Manuel Caballero y Pompeyo Márquez | Archivo El Nacional

Por MILAGROS SOCORRO

Cuando Pompeyo Márquez (Isla de Orocopiche, estado Anzoátegui, 28 de abril de 1922) cumplió ochenta y ocho años, su hijo Iván Márquez le organizó un encuentro con amigos en un salón del hotel Eurobuilding de Caracas. No era exactamente una fiesta. Se presentó el grupo humorístico musical Los hermanos naturales y Manuel Caballero hizo una semblanza del cumpleañero, quien al final también habló.

Sin notas ni solemnidades, Caballero cautivó a la audiencia con un discurso que, lamentablemente, no llevaba escrito. Entre muchas otras anécdotas, contó del primer día de la amistad de estos dos hombres, que llegarían a desarrollar una relación fraternal de más de medio siglo, hasta la muerte del historiador y maestro de periodistas en diciembre de 2010.

Lo que sigue es la reconstrucción de lo que Manuel Caballero dijo ese día y que según varios amigos comunes es exageración. O directa invención. Yo me lo creí.

En febrero de 1956, Manuel Caballero, residenciado en París, recibió del partido el encargo de atender en la capital francesa a un venezolano que viajaba de manera clandestina… Por razones de seguridad, no le habían dicho quién sería el viajero a quien debía recibir en el aeropuerto ni cuál era la misión que tenía encomendada.

Cuando llegó el vuelo, Manuel Caballero vio venir a un hombre pálido que observaba todo con mirada ávida y estaba metido en un gabán inmenso para su talla. No tardaría en saber que se trataba de Santos Yorme, seudónimo con el que era célebre en ciertos medios Pompeyo Márquez, quien entonces tenía treinta y cuatro años de edad y veinte exactos de lucha política, iniciada en 1936, cuando se unió a la Federación de Estudiantes de Venezuela.

Filas de un conjunto de datos:

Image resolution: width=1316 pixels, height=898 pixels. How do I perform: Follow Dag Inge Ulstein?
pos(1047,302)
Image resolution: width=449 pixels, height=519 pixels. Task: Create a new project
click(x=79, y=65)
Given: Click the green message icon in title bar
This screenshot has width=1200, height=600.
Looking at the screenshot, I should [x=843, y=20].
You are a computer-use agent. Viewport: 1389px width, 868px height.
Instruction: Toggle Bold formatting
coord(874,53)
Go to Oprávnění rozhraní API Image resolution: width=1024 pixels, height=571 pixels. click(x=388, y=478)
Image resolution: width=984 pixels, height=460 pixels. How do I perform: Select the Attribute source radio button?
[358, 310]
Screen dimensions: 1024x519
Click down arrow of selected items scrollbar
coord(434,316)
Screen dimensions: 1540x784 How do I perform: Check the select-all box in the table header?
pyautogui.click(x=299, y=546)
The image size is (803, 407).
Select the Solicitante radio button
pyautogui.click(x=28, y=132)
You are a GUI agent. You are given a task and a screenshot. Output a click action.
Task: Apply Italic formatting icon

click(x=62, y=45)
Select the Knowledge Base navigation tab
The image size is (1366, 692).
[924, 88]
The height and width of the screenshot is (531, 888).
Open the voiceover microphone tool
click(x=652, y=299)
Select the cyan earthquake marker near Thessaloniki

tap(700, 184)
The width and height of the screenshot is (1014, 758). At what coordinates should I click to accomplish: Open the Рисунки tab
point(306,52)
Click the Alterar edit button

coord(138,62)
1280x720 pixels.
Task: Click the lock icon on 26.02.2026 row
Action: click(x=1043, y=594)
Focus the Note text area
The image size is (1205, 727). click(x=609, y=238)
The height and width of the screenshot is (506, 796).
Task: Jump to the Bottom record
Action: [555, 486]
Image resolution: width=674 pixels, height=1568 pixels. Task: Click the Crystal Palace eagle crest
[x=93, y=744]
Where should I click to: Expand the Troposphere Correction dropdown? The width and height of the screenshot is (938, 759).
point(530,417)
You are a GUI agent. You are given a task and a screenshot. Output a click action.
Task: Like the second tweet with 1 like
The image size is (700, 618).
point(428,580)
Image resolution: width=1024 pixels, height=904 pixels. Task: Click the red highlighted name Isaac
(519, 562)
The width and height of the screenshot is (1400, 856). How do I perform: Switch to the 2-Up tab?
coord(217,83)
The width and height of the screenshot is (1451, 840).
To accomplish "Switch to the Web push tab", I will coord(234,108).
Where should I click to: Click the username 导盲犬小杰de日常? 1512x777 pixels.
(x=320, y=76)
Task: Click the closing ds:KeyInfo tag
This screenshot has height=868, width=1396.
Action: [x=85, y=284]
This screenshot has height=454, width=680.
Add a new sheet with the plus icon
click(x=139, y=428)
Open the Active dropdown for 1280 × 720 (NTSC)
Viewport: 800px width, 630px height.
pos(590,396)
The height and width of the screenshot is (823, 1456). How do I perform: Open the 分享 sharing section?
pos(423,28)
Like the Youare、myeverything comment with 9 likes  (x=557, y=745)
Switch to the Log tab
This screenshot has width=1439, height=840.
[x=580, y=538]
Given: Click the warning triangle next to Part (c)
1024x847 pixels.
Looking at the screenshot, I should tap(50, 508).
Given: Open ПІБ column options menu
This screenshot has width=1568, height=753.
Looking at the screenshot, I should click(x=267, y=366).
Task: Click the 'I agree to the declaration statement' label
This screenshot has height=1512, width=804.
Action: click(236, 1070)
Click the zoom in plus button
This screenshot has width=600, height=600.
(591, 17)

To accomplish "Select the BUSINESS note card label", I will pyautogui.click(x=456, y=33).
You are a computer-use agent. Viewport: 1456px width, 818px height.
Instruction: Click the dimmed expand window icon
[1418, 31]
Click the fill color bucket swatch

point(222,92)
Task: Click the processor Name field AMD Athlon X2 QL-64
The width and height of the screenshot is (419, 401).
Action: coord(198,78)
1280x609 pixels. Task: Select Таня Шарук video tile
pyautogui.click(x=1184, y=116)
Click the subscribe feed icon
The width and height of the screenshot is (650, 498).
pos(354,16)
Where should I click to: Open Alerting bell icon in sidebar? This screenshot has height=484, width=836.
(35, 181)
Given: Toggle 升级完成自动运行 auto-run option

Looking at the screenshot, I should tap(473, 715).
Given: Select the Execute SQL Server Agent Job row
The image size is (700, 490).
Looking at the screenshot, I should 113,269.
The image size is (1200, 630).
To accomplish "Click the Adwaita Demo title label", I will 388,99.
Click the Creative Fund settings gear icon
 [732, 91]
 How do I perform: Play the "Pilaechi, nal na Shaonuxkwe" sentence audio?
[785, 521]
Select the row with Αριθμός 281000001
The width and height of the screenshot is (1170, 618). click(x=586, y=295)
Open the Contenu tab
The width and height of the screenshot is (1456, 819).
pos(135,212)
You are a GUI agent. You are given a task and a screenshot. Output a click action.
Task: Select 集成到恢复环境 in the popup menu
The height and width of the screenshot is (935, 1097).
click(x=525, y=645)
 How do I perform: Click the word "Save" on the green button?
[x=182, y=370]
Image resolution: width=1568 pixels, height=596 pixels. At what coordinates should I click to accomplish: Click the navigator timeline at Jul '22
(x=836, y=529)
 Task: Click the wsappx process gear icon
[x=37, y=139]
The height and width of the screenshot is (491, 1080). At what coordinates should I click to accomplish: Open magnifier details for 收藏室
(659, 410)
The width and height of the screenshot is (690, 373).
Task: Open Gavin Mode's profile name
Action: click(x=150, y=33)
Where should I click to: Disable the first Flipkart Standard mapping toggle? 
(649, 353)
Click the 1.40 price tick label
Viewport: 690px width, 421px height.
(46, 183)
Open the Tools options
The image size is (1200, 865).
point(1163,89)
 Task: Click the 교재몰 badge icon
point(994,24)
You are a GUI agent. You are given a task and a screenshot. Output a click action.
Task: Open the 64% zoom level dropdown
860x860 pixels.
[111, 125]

- **Instrucciones**
**a.** Transcribe del texto sobre Manuel Caballero y Pompeyo Márquez el pasaje que empieza en "En febrero de" y acaba en "que tenía encomendada.".
**b.** Traduce al inglés esta oración del texto sobre Manuel Caballero y Pompeyo Márquez: "Sin notas ni solemnidades, Caballero cautivó a la audiencia con un discurso que, lamentablemente, no llevaba escrito."

- **Respuestas por tarea**
**a.**
En febrero de 1956, Manuel Caballero, residenciado en París, recibió del partido el encargo de atender en la capital francesa a un venezolano que viajaba de manera clandestina… Por razones de seguridad, no le habían dicho quién sería el viajero a quien debía recibir en el aeropuerto ni cuál era la misión que tenía encomendada.

**b.** Without notes or formalities, Caballero captivated the audience with a speech that, unfortunately, he had not written down.